And now there’s one more “layer of knowledge”: the autonomic nervous system is divided into the

  • parasympathetic nervous system and the
  • sympathetic nervous system.

And these two are what really matter when it comes to having sex, male stamina and PE.

Because it’s the interplay between your parasympathetic nervous system and your sympathetic nervous system that’s managing your arousal, your erection and your ejaculation.

Before we go on, try to remember this:

Your sympathetic nervous system USES energy.

Your parasympathetic nervous system CONVERSES energy.

You probably heard about the fight or flight response. This is the biological mechanism which is crucial to your survival, and it can override pretty much every other function in your brain.

So if your brain perceives something as a potential threat, the first thing it does is to go into defense mode and decide whether you should:

  • escape
  • or attack.

And it mobilizes all your energy and body systems to do that by basically switching everything else off, shutting all other systems down. That’s why it’s so hard to be reasonable or think straight when you are really, really upset about something.

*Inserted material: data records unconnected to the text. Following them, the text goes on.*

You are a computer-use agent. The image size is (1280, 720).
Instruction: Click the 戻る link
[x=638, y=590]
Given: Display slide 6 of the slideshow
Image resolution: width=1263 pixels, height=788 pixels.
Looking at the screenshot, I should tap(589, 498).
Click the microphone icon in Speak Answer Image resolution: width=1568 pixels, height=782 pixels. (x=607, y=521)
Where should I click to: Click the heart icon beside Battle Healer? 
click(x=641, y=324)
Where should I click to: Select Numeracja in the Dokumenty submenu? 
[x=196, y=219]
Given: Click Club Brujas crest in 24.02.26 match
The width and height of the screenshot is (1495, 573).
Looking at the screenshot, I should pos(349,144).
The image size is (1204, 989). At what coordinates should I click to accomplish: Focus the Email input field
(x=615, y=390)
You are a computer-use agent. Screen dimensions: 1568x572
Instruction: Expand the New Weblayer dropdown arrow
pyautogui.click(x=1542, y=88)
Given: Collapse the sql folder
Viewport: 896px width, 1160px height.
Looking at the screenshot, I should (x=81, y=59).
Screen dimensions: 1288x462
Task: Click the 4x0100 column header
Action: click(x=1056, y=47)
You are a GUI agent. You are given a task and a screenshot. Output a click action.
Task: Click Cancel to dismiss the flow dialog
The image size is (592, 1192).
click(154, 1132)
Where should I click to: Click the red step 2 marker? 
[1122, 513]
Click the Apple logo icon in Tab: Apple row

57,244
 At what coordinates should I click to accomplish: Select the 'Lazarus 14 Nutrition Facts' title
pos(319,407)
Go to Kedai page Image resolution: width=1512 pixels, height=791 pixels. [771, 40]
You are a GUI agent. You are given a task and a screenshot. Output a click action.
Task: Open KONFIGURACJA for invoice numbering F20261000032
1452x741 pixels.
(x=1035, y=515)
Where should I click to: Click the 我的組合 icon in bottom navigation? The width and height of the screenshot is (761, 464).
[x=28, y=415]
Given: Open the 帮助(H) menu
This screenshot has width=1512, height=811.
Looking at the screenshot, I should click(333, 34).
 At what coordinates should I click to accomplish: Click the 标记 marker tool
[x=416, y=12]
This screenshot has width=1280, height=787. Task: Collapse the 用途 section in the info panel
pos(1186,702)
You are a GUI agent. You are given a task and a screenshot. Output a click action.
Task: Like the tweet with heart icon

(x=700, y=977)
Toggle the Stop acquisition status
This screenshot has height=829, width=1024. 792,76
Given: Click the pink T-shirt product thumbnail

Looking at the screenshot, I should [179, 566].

Interestingly, your sympathetic and parasympathetic nervous system also respond to not just threats, but also positive excitement.

Now remember what you just learned about your sympathetic and your parasympathetic nervous system?

Your sympathetic nervous system is what gets you up and running, or fighting, it uses energy. And I like to think of it as soldier on a battlefield. Completely on alert, highly wired. I imagine a soldier drinking coffee when I think of the sympathetic nervous system.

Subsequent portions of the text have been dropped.